From fiscal (school) year 2010-2011, and from the source of Colorado Department of Education,
http://www.cde.state.co.us/cdefinance/FY10-11RevExp.htm
which produces reports showing all revenues to all the different school districts, and other like education providing districts, seem to provide the most solid numbers I could find.
State sources – $7,283,198,741
Local sources – $4,263,465,401
Total sources – $11,546,664,142
Notes about the above total:
1) Only k-12 eduction, does not include higher education.
2) I believe these totals are only operating budget, thus, not including capital cost.
3) State totals do not include other expenses connected to education, such as additional state money given to the state employee defined benefit plan which the majority of participants are connected to the eduction category. Likewise, no provision is in the total for the unfunded liability of this state pension fund.
4)Federal eduction transfers connected to operating budget are assumed included
The most difficult number to lock down is the relevant amount of revenues to include from the overall revenue sources of the state, as reported in the State Taxpayer Accountability Report (STAR) found thrugh the Treasurer’s site at:
http://www.colorado.gov/cs/Satellite/Treasury_v2/CBON/1251590030748
The state reports three general categories of revenues, state general taxes, state dedicated taxes, and other revenues (which include Federal transfers, and other items like court finds and fees, college tuition and fees, unclaimed property, and on and on). The total of of revenues resources are the following:
General taxes – $7.13 BILLION
Dedicated taxes – $1.38 BILLION
Other – $16.25 BILLION
Total – $24.76 BILLION
As a judgement call I choose to include all tax revenues and from the other category just the federal transfers assumed to be 62% of the category.

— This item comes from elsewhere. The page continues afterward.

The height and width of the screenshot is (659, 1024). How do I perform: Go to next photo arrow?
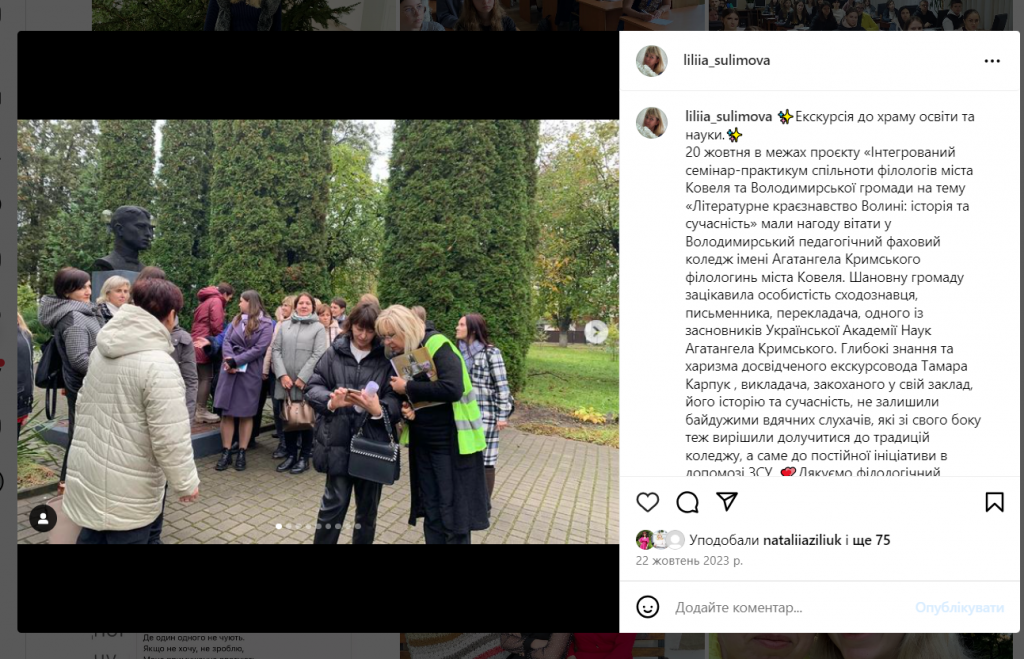595,332
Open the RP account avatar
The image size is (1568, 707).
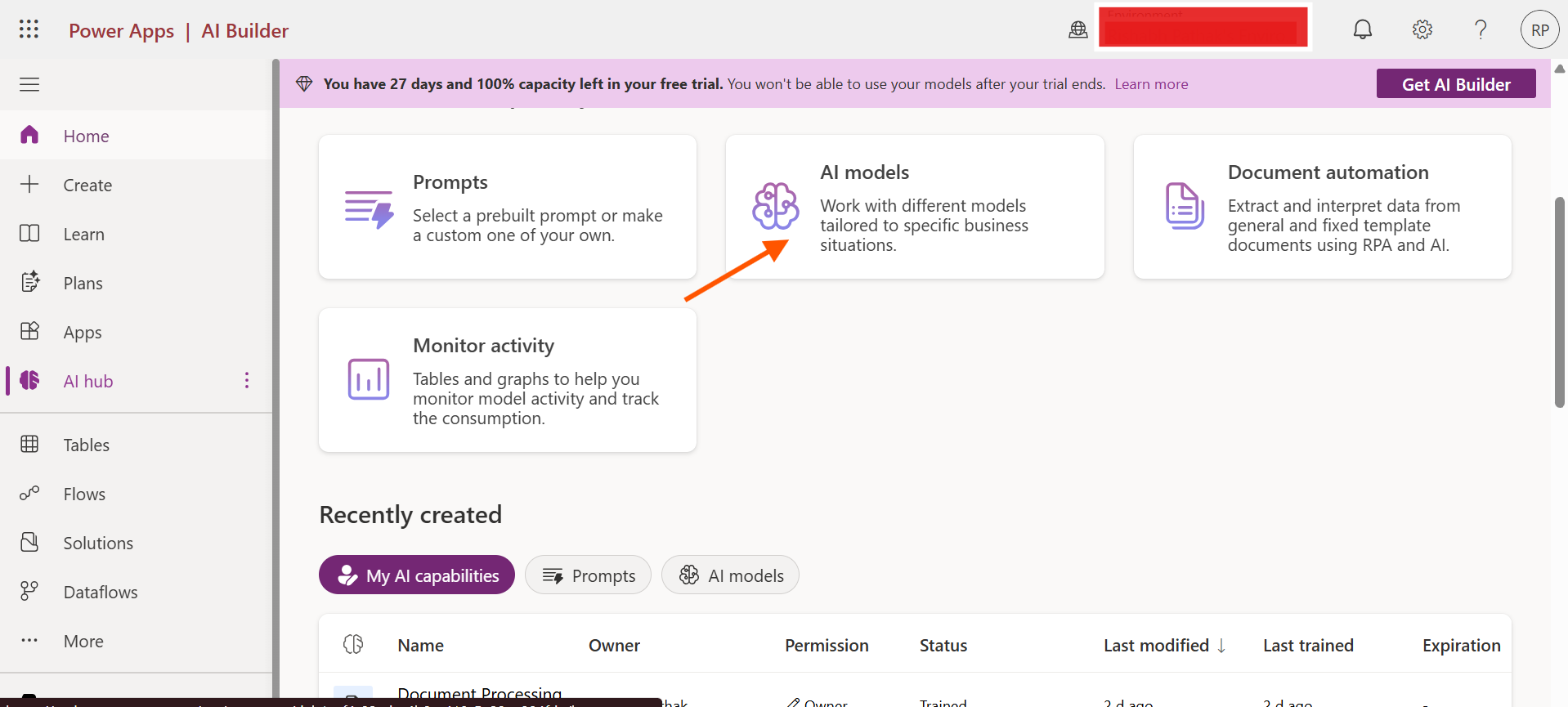tap(1539, 30)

16.25 * .62 = 10.075 BILLION
which results in an effective total of 18.585 BILLION
Conclusion:
Fraction of Colorado resources for K-12 education = 11,546,664,142 / 18,585,000,000 = .62 or 62%
Other estimates:
Commonly repeated number for Colorado spending on eduction is 42.2% of budget which is close to the number if the 24.76 BILLION number had been used in the denominator.

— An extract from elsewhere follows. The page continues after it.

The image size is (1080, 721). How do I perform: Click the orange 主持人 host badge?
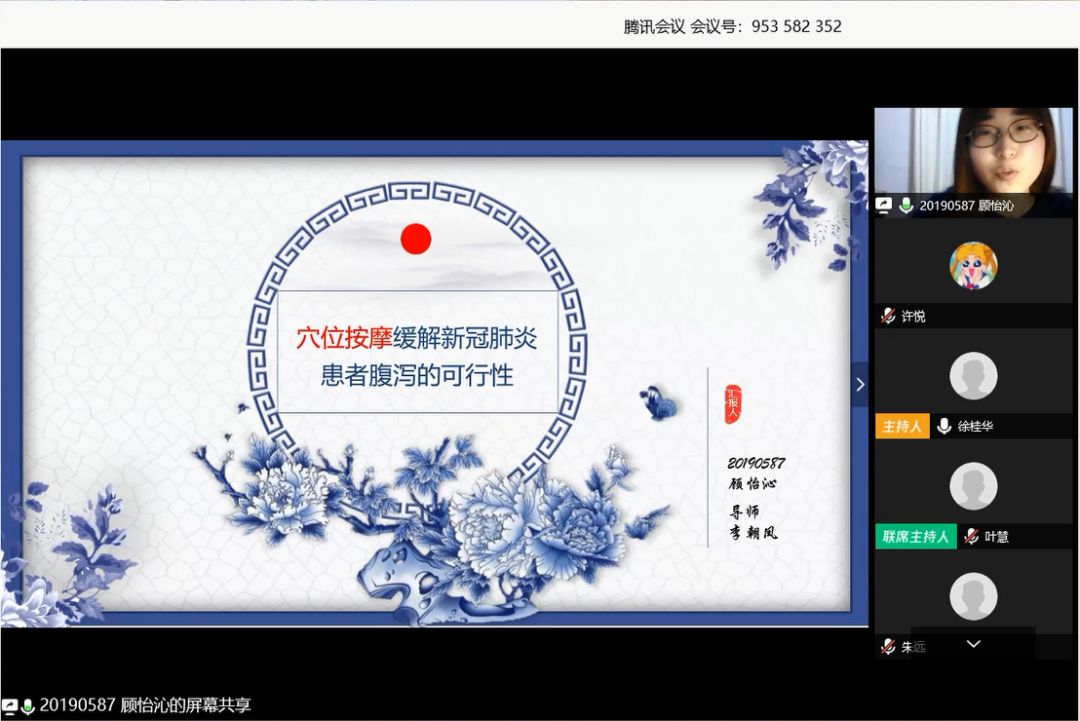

But the question remains, how should capital cost be included, what higher education numbers should be included, what off budget numbers such as unfunded pension benefits should be included, and, of course, what total revenues should be include. It just may be true when these other numbers are added in the education cost, that Colorado may approach the 70% number of my original post.
Final assumptions:
Colorado is typical.
Federal/State tax burdens are 50/50
All Federal eduction spending for K-12 are included in the above numbers.
62% * 0.50 = 31% of all spending nationwide on eduction. To be honest, it is a number that is higher than I ever thought of, so would like to see a better and more complete analysis than mine.
Ed
Ed Hanson
Nov 26 2014 at 10:20am
Scott,
if you have a continued interest in Colorado eduction spending, I have a suggestion. Colorado has improve its transparency for education spending. But, of course, transparency is a relative word. So, besides the usual information resources such as the Colorado Department of Education and the State Treasurer, I would suggest contacting a small libertarian Colorado think tank, The Independence Institute, http://www.i2i.org/.
It has done extensive work breaking out all the state numbers on education, and, I believe, would respond with great cooperation to a well known economist such as your self.
Ed
Floccina
Dec 2 2014 at 10:57am
It would nice if we had a smart party that told the big Government parties that we will compromise but only where there is justification. So for example it would OK with a carbon tax because there exists a rational argument for it but the ethanol program has got to go.